I successfully completed my little experiment to resist the temptation to spread out my work and just do it already. I didn't work as quickly as I might have. If I had, I would have finished about a day before I did, but all in all, it was successful.
Now I am in my third week of nothing to do at work. I have had one-off jobs that take a few minutes, but for the vast majority of my time, I have been aimlessly clicking around the Internet, grasping at conversations, looking for something to do. It's painful.
I have done some procrastinated research on money software and finally revamped my whole retirement portfolio since my employer decided to "make retirement simpler and easier" by eliminating all of our previous choices, forcing us to roll our entire portfolio into something else, and requiring us to choose new funds for future contributions. Easier and simpler, indeed. The time has not been completely in vain, but I have fast run out of things to do.
So what have I learned here?
I definitely think it was worthwhile to push through my desire for distraction and just work. There was some disciple to be practiced. It's good to practice.
But I was right in dreading the inevitable outcome. I still have three more days before the new monthly files start trickling in again. I squirm in my chair. Getting out of bed is harder knowing all I have to look forward to is clicking around the Internet all day. That's fun for a day or two, but it gets old. Painfully boring, sometimes. Even writing blog posts is harder because there is nothing pricking my mind into activity.

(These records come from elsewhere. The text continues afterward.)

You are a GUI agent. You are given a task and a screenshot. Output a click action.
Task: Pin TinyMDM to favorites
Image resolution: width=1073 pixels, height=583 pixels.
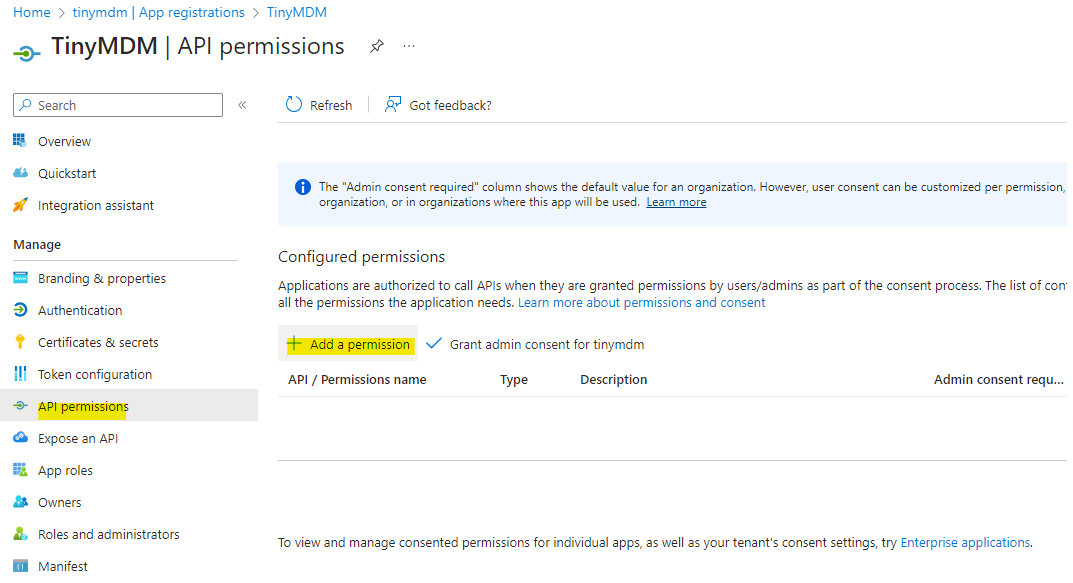click(x=376, y=45)
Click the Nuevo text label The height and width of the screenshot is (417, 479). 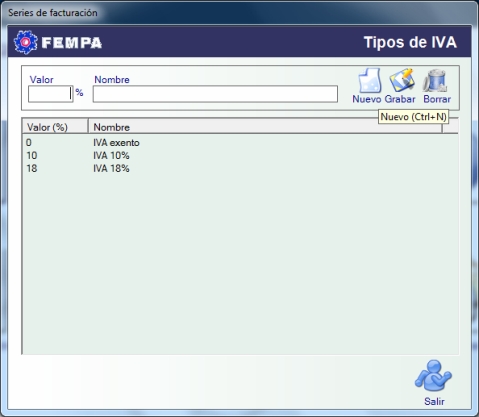367,99
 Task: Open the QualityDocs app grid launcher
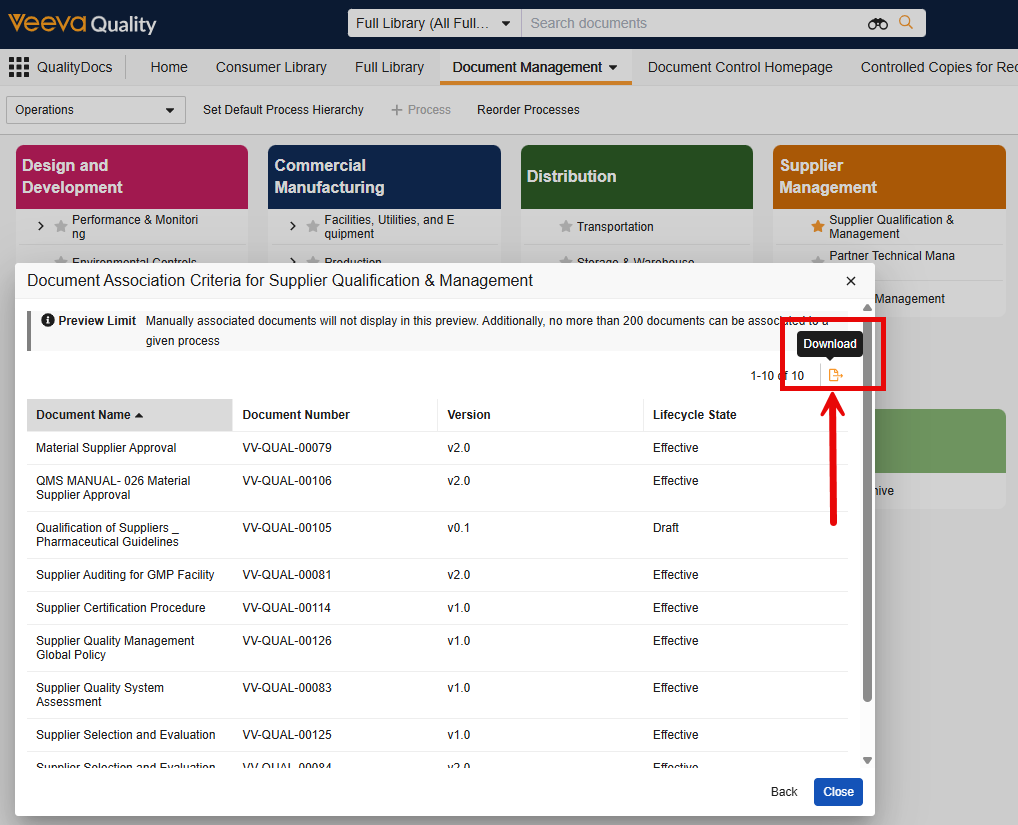pos(19,67)
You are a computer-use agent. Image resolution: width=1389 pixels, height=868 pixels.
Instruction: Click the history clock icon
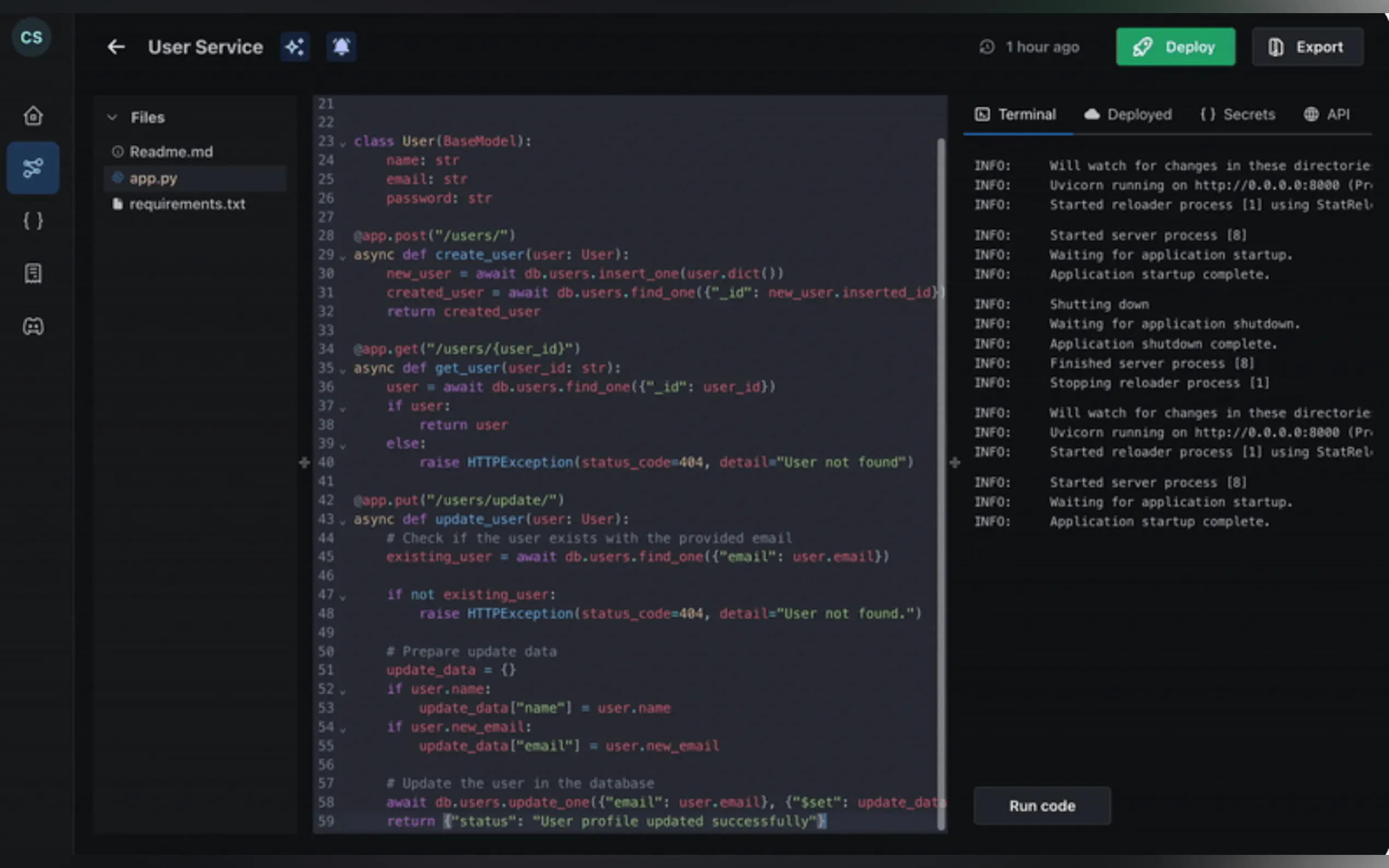tap(987, 47)
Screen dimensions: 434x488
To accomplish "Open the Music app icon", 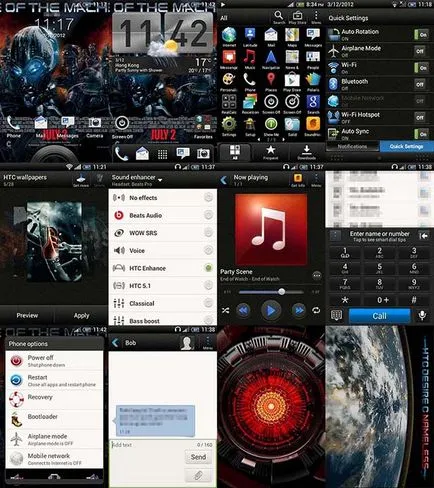I will coord(249,57).
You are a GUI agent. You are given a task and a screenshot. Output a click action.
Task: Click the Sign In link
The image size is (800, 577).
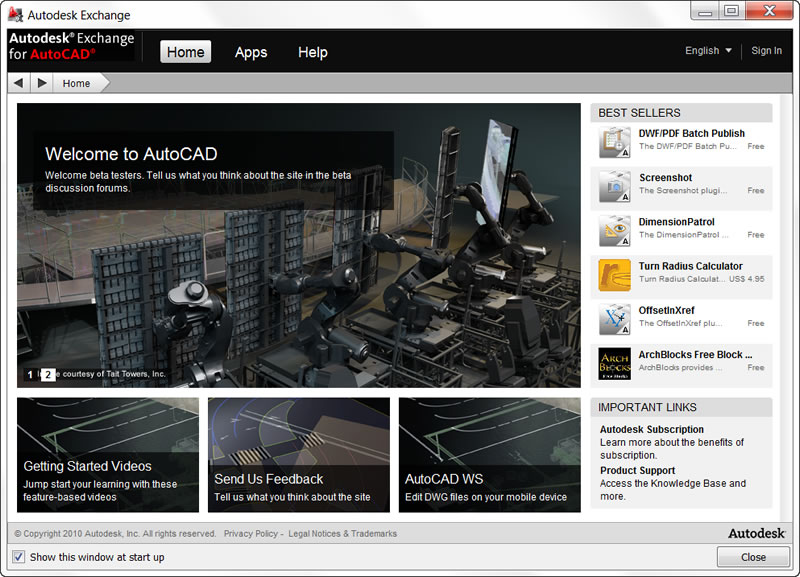coord(766,50)
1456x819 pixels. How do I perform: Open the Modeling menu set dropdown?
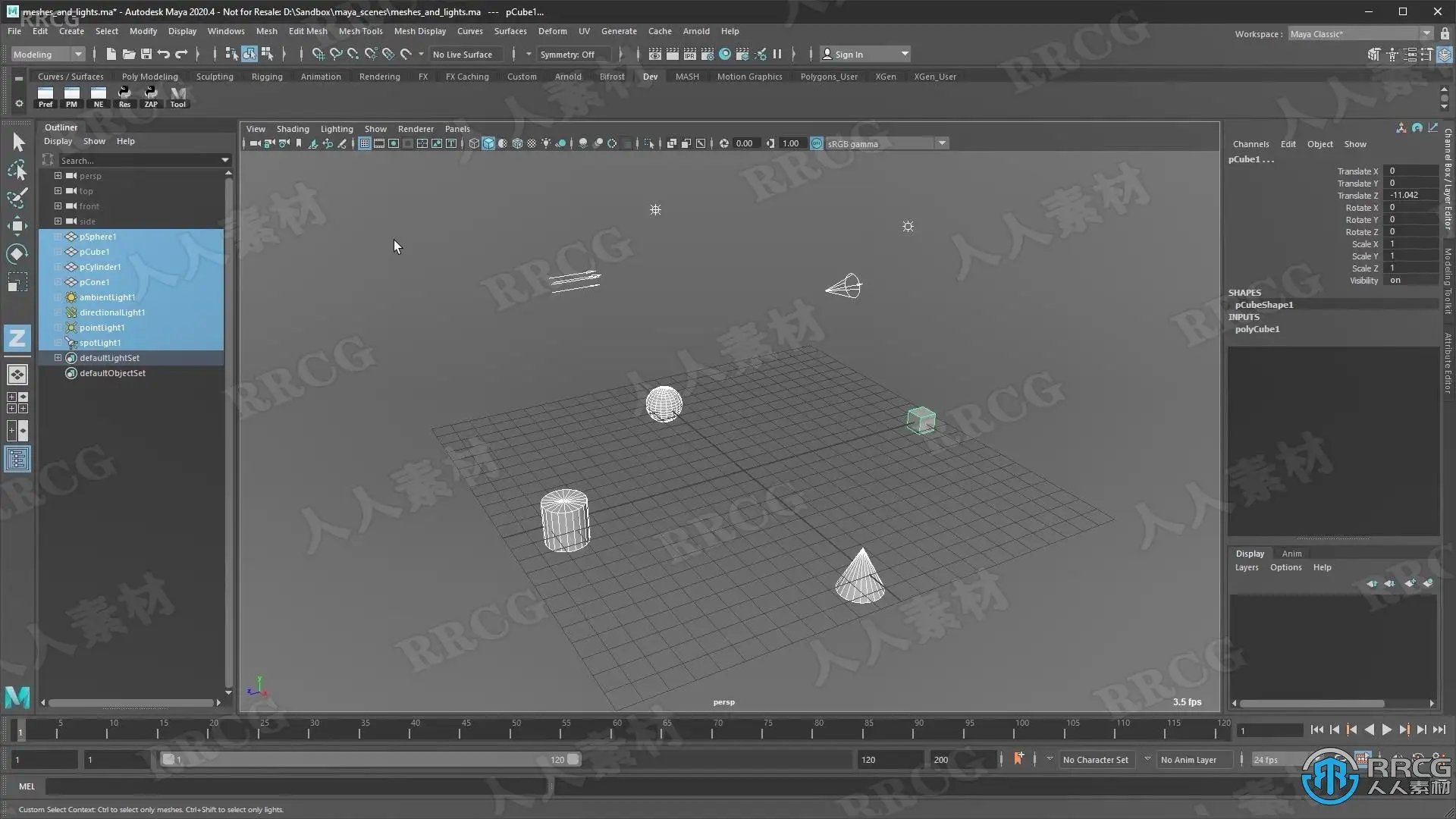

Will I keep it up? I don't know.
In April, I am taking the entire first full week off of work, thanks to the new vacation policy. The first week of the month is my busiest time. In the past, there was someone available to pick up my slack, but those people have left. When I return towards the middle of the month, I will be very busy since a) I will be behind and b) April is a short work month anyway.
But May? I will have to decide if I will again practice working through distractions. Perhaps I will do it again. We are hoping that I will be able to submit my resignation in May or June. I can slug through those months of two weeks of work and two weeks of nothing without much discouragement.
One thing I have discovered is that I don't feel nearly as bad about all the work procrastination over the years. I have silently berated myself for wasting so much time at work, but I have a clearer understanding of how it is a coping mechanism more than a shirking of duty. I was right to suspect weeks without any work would be very uncomfortable to endure. I think this boom and bust cycle would be difficult to maintain for years. Even now, I feel the lethargy creeping. Even though it is a maladjustment outside of work and I need to break the work habits when outside of work, I think I have probably been a better employee for slacking than not, perverse though it sounds. My tolerance would be much lower by now if I had endured eight years of these weeks of boredom.
But practicing differently for now might bear some good fruit. Hopefully though, the end is near and I will develop a little more self control right here approaching commencement.